------ Supplied data ------

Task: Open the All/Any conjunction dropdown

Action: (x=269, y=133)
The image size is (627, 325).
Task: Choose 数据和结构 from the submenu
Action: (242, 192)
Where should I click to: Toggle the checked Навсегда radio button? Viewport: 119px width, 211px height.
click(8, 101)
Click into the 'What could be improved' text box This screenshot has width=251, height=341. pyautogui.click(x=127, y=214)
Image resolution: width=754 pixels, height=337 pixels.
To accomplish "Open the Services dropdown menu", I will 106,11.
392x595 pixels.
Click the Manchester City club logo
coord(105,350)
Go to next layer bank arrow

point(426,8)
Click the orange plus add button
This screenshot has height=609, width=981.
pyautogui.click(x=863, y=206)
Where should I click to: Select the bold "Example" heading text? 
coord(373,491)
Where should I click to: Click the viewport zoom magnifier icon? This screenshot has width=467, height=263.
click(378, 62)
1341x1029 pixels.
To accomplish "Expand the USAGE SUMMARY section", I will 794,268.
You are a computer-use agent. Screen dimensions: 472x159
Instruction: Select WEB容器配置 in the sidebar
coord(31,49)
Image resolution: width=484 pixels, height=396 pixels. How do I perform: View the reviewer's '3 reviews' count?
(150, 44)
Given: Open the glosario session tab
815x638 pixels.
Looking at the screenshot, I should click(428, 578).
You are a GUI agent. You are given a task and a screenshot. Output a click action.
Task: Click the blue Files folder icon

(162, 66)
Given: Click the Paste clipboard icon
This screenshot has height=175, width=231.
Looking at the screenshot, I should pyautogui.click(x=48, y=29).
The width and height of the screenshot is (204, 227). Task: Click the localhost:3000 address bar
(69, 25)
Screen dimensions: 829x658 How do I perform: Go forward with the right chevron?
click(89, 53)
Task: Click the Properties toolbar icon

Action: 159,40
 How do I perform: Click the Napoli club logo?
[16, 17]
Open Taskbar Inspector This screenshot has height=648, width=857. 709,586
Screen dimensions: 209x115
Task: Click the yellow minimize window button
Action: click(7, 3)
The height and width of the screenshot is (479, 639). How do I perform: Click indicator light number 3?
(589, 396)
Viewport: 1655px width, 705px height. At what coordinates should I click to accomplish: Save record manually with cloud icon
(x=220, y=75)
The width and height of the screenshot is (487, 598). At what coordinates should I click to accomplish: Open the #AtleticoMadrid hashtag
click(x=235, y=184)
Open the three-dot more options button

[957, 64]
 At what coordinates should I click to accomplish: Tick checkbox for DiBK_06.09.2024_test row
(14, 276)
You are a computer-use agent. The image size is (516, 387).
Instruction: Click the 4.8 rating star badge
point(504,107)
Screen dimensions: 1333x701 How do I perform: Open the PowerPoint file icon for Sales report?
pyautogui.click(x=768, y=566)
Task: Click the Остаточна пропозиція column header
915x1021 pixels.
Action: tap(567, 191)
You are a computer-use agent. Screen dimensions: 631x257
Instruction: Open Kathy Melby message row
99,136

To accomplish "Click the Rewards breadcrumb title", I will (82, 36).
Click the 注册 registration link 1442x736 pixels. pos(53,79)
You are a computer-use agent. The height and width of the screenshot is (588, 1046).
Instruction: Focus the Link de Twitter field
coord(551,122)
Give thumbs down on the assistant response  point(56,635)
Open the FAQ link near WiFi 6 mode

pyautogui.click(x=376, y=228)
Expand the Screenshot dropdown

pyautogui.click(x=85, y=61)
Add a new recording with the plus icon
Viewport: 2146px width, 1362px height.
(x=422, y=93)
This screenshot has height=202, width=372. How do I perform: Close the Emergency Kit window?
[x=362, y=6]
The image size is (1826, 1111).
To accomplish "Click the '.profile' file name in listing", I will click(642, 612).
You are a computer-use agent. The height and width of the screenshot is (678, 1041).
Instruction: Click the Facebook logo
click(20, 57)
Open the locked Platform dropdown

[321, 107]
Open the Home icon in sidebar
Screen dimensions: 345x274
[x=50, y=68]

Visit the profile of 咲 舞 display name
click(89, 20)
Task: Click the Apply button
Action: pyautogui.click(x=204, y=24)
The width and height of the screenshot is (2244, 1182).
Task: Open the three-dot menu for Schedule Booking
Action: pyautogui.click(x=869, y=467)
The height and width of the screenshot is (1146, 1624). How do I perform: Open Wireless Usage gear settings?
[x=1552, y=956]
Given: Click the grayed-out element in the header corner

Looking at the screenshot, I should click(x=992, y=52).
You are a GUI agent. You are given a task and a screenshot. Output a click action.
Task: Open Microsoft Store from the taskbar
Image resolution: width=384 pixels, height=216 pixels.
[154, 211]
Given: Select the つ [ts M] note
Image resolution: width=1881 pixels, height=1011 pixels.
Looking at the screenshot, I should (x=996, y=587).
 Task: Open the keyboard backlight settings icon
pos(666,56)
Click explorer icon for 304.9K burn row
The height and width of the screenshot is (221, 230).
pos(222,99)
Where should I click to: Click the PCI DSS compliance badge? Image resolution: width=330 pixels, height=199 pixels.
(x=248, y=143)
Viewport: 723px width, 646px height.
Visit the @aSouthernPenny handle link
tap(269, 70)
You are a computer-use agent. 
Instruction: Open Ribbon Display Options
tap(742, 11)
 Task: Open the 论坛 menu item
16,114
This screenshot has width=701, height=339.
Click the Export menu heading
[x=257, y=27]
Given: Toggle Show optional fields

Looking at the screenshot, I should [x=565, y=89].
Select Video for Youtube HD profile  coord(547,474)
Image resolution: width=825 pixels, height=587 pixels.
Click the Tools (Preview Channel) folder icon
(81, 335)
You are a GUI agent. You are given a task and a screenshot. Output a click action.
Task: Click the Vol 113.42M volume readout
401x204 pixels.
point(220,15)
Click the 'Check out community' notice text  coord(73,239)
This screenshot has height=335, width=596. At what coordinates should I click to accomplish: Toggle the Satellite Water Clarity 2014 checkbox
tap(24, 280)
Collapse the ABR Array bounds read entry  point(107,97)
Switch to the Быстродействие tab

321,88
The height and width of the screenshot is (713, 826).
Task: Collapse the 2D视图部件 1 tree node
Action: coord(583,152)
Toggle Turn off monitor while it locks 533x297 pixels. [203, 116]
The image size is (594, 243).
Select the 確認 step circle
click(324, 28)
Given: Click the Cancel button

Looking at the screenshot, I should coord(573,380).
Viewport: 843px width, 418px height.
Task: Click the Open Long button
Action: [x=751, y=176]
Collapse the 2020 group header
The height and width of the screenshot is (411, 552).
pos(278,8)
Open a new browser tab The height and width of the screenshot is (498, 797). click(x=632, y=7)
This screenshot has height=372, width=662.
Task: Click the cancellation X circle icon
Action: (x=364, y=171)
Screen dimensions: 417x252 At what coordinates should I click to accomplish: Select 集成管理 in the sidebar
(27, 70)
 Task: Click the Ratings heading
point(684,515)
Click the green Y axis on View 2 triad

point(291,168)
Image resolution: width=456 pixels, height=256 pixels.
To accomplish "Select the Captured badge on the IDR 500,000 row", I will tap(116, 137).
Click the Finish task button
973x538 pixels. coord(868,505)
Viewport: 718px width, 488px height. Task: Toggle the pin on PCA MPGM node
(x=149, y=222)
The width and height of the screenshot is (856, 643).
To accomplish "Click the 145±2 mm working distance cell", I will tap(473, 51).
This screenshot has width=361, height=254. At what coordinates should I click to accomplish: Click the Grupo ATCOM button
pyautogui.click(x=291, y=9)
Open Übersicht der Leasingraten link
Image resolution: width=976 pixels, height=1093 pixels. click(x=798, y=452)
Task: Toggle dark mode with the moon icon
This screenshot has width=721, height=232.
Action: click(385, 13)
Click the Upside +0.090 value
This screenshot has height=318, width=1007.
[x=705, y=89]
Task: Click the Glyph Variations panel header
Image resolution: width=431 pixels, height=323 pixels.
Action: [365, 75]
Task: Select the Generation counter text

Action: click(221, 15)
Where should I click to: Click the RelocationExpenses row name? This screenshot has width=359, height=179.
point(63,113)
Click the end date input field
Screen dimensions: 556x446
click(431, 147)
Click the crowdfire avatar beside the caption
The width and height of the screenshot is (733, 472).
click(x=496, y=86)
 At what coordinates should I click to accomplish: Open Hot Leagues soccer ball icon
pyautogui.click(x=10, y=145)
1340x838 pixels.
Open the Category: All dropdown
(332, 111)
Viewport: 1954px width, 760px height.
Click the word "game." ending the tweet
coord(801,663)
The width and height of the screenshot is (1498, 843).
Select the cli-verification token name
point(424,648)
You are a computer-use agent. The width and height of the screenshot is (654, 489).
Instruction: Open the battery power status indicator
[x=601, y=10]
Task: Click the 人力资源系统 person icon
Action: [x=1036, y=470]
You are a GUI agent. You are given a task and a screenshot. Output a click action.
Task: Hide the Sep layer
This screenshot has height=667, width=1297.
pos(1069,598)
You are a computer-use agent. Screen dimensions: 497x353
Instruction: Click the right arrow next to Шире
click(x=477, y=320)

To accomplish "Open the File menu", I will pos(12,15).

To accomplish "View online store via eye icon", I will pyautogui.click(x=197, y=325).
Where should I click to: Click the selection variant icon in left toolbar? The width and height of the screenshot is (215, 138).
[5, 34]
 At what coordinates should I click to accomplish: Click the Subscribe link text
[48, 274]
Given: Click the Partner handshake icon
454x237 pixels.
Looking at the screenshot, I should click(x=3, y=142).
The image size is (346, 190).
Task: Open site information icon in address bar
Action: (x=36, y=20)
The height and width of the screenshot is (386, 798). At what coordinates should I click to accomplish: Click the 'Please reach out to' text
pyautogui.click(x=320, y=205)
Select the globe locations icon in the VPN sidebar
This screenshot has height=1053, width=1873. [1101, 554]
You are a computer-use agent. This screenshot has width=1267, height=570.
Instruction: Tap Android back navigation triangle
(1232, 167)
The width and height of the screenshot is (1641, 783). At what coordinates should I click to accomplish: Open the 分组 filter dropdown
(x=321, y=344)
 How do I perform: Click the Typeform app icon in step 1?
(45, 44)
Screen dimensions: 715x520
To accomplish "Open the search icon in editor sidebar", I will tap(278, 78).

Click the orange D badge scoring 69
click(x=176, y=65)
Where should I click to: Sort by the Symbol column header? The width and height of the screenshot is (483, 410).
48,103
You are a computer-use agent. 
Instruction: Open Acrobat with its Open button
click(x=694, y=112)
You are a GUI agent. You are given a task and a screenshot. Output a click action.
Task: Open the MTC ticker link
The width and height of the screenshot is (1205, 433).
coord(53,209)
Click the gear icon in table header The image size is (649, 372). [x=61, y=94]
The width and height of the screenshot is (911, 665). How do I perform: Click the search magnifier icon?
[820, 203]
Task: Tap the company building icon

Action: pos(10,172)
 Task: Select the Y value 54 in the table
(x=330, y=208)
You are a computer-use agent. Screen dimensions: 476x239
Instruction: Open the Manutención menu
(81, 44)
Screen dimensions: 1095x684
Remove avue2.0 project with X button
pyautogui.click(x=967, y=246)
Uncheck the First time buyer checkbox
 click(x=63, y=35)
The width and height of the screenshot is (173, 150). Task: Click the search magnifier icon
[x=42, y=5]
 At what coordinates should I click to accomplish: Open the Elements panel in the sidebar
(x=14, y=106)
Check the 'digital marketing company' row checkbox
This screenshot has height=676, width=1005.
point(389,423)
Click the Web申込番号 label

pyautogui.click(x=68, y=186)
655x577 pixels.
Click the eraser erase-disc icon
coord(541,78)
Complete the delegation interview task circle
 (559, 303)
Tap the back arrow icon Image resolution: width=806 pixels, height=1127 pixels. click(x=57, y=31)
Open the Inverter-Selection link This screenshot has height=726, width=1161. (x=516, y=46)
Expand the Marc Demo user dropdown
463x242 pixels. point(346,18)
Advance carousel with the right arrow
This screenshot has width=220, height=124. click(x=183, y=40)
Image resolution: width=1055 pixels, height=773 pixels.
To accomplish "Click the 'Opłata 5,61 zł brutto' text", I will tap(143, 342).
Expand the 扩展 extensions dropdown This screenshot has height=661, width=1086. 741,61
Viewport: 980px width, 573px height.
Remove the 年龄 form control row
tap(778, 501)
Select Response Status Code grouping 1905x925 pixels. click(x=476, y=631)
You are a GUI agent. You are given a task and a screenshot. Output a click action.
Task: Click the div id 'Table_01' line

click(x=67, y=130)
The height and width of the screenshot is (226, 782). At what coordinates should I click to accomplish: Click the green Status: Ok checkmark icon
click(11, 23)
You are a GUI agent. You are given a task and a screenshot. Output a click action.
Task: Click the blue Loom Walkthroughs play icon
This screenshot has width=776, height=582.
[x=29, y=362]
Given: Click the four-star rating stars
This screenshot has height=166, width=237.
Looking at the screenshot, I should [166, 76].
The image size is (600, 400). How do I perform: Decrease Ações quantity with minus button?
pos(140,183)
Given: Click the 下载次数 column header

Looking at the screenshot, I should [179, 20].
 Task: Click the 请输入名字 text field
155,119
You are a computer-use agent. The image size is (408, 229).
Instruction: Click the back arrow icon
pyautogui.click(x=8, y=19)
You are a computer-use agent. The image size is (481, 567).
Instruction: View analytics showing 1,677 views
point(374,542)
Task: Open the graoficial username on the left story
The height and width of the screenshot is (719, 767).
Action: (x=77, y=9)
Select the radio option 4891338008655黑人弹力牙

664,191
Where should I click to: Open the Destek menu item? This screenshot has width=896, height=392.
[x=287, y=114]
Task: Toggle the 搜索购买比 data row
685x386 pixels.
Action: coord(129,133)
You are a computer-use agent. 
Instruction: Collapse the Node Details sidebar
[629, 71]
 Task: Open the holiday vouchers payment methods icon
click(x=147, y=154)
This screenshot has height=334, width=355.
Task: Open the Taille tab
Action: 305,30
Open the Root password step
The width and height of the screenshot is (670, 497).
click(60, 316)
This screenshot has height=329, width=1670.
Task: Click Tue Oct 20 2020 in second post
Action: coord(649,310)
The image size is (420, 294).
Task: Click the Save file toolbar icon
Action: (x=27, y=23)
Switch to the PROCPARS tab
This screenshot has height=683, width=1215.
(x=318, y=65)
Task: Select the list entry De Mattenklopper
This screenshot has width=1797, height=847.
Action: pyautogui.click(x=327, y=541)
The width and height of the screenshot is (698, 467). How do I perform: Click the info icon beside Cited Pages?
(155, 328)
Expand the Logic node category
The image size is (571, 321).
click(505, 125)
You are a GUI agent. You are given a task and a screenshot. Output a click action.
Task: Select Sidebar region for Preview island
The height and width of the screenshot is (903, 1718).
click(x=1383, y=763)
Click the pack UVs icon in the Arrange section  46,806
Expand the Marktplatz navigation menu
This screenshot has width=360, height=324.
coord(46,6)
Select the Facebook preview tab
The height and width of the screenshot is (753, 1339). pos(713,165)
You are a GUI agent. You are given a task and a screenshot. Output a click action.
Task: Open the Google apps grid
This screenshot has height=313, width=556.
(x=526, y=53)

------

-- Problem to solve --
Return every line of the items above that contains the string "header". Case counts.

-- The result --
Task: Click the Остаточна пропозиція column header
Given: Click the grayed-out element in the header corner
Collapse the 2020 group header
Task: Click the Glyph Variations panel header
Where should I click to: Sort by the Symbol column header? The width and height of the screenshot is (483, 410).
Click the gear icon in table header The image size is (649, 372). [x=61, y=94]
Given: Click the 下载次数 column header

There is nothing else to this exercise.